··· TEXTO FORNECIDO

A Coreia do Sul, por sua vez, decidiu cortar alíquotas cobradas sobre combustíveis como gasolina, diesel e gás de cozinha. Medida semelhante foi anunciada na quarta-feira (23) no Reino Unido, e a discussão também ganha força nos Estados Unidos.

Na Espanha, uma das medidas adotadas foi a taxação de lucros considerados excessivos obtidos por empresas geradoras de energia. Os recursos recolhidos são usados para financiar ações que assegurem preços mais factíveis aos consumidores.

Outros países como Áustria, França, Irlanda e Reino Unido recorreram a transferências a famílias de menor renda. Os formatos são variados e vão de pagamentos únicos a prestações mensais, condicionadas ou não ao uso para quitar contas de energia ou aquecimento durante o inverno europeu.

A Irlanda também decretou uma redução temporária nas tarifas de transporte urbano, entre abril de dezembro de 2022.

A ampla variedade de medidas mostra que o Brasil não está isolado na busca por soluções para o aumento dos preços de energia e combustíveis.

······
··· ENTRADAS LISTADAS

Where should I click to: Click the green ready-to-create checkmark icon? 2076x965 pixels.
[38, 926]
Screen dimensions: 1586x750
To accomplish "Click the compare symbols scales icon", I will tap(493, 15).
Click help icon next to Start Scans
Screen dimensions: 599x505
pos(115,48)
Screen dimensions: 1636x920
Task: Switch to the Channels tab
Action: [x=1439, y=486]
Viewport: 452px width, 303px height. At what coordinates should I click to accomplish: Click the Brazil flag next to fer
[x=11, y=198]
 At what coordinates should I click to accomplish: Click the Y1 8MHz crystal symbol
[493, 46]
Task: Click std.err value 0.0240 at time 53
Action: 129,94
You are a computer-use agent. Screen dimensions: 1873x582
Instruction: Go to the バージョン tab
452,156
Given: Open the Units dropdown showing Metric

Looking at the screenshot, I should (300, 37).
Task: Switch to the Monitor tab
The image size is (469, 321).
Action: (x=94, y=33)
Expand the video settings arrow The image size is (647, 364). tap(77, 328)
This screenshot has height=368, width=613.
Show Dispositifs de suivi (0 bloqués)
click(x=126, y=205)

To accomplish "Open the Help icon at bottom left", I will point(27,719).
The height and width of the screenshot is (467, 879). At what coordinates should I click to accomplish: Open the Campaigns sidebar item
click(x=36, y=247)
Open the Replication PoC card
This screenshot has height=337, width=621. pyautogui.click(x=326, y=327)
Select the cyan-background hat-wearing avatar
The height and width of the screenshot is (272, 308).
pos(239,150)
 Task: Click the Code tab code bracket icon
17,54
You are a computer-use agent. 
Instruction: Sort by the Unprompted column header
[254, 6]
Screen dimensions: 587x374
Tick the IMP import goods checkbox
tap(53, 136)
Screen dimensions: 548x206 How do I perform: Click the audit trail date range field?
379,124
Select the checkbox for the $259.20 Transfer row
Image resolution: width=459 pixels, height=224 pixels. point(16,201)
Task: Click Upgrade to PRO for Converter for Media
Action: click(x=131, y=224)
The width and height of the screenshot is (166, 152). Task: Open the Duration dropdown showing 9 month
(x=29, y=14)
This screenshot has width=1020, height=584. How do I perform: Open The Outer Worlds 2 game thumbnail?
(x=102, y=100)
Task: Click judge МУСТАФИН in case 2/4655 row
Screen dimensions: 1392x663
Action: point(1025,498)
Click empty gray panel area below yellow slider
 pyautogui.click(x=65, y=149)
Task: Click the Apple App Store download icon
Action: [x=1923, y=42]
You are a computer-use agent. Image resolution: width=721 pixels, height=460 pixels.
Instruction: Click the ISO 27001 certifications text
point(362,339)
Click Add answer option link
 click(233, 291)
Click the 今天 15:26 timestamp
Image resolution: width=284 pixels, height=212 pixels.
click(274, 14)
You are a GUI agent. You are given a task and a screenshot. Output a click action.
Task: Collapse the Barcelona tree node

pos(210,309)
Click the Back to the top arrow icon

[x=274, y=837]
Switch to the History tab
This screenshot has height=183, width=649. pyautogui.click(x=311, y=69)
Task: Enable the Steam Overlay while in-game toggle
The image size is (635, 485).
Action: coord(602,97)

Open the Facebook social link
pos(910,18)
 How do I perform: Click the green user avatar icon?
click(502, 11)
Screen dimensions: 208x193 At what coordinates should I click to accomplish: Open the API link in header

······

* [EXERCÍCIOS]
1. Segundo o texto sobre os preços de energia, o que a Espanha passou a taxar?
2. Prossiga o texto sobre os preços de energia a partir da última frase.
As entradas não têm nenhum papel aqui.

* [RESPOSTAS ESPERADAS]
1. Os lucros considerados excessivos obtidos por empresas geradoras de energia.

2.
A decisão da Petrobras de conceder um mega-aumento de 24,9% no diesel, 18,8% na gasolina e 16,1% no gás de cozinha, em 10 de março, contribuiu para inflamar ainda mais os pedidos por uma tomada de atitude —em um ambiente já contaminado pelo clima eleitoral.

O governo Jair Bolsonaro (PL) já adotou parte do receituário, com aval do Congresso Nacional a uma desoneração completa de PIS/Cofins sobre diesel, gás de cozinha e querosene de aviação. A isenção será aplicada até o fim do ano e custará R$ 16,6 bilhões aos cofres públicos.

O projeto também prevê uma mudança na cobrança do ICMS (Imposto sobre Circulação de Mercadorias e Serviços) estadual sobre o diesel. A expectativa do Ministério da Economia é que essa alteração resulte em alívio adicional nas bombas, mas a medida é criticada pelos governadores, que veem perda de arrecadação perto de R$ 14 bilhões em 12 meses.

Apesar da desoneração inicial do diesel, diferentes atores políticos defendem o lançamento de ações adicionais.

Além de criticar a política de preços da companhia, que acompanha as oscilações de preços do petróleo no mercado internacional, Bolsonaro sinalizou a possibilidade de desonerar também a gasolina. A medida custaria R$ 27 bilhões e foi criticada pelo secretário especial de Tesouro e Orçamento, Esteves Colnago.

"Existe essa pressão [para desonerar gasolina]. Entendemos que não é uma boa política, pois você está atendendo um pessoal de classe média alta", disse Colnago na última terça-feira (22).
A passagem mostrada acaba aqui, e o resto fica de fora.